We are busier than normal this year, since we have recently expanded our immigration practice group by adding a new chair, Jeffrey Moeller. Jeff comes to us with 20 years of immigration experience, most recently from the Cleveland firm of Hermann, Cahn & Schneider, where he was the head of the immigration practice group for the past 13 years. Prior to that, Jeff practiced immigration law at the firm of Stock & Moeller in Anchorage, AK with Margaret Stock, a nationally recognized expert in immigration (and current U.S. Senate candidate in Alaska). Jeff is based out of the Cleveland office, and joins Isabelle Bibet-Kalinyak who is based out of the Akron office.
Jeff handles both business and family immigration matters, covering the entire range of the field. Past clients have included numerous manufacturing concerns, professional practices (including law firms, accounting practices, medical practices, and architectural/engineering firms), universities, non-profit institutions, software companies, school districts, and investment management companies. He is past Vice Chair of the Cleveland Municipal Bar Association’s Immigration Section; has spoken at the American Immigration Lawyers’ Association annual conference; and frequently writes on immigration and related employment topics for the Ohio State Bar Association.
Jeff’s practice includes:
• Extensive experience with PERM labor certifications, I-140 and H-1B applications.

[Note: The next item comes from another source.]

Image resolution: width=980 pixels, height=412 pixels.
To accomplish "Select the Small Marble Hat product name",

• Extensive experience with L-1As, L-1Bs, O-1s, EB-11 and EB-12s, and multinational executive green cards.
• Corporate formation and subsidiary formation with a view toward qualifying business owners or key technical personnel for appropriate visa categories.
• Start-to-finish E visa business plans for large and small business owners and investors, including entity selection, formation, business plan drafting and support, and visa applications.

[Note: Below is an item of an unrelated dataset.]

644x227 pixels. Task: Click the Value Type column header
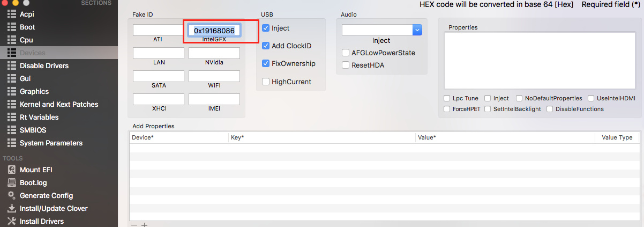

• Extensive experience in all types of employer-side immigration matters, including hiring practices investigations and troubleshooting visa difficulties for critical foreign employees.
• Successful and creative problem solving with respect to the immigration issues affecting scientific researchers, university faculty, engineers, software professionals, physicians, highly skilled but non-degreed technical personnel, entrepreneurs, religious workers and musical groups.
• Drafting personnel policies and procedures to comply with immigration laws and regulations respecting the hiring, retention and termination of employees.
• Representation in difficult naturalization cases, including administrative appeals and Federal court challenges to citizenship denials or revocations.
• Analysis of potential immigration consequences of criminal proceedings for employees, in conjunction with criminal defense counsel.
• Waivers of J visa foreign residency requirements, including based on persecution, hardship, no objection, and interested government agency requests.
• Assisting with mergers and acquisitions, and related due diligence inquiries, when acquiring businesses with temporary foreign workers.
• I-130s, I-751s, N-400s, N-600s, N-600Ks, and other family-based petitions, including consular post representation.
Jeff will be authoring periodic bulletins about immigration topics of interest to the Northeastern Ohio business community; his first one will concern a creative approach for certain students or foreign workers who end up on the short end of the H-1B lottery.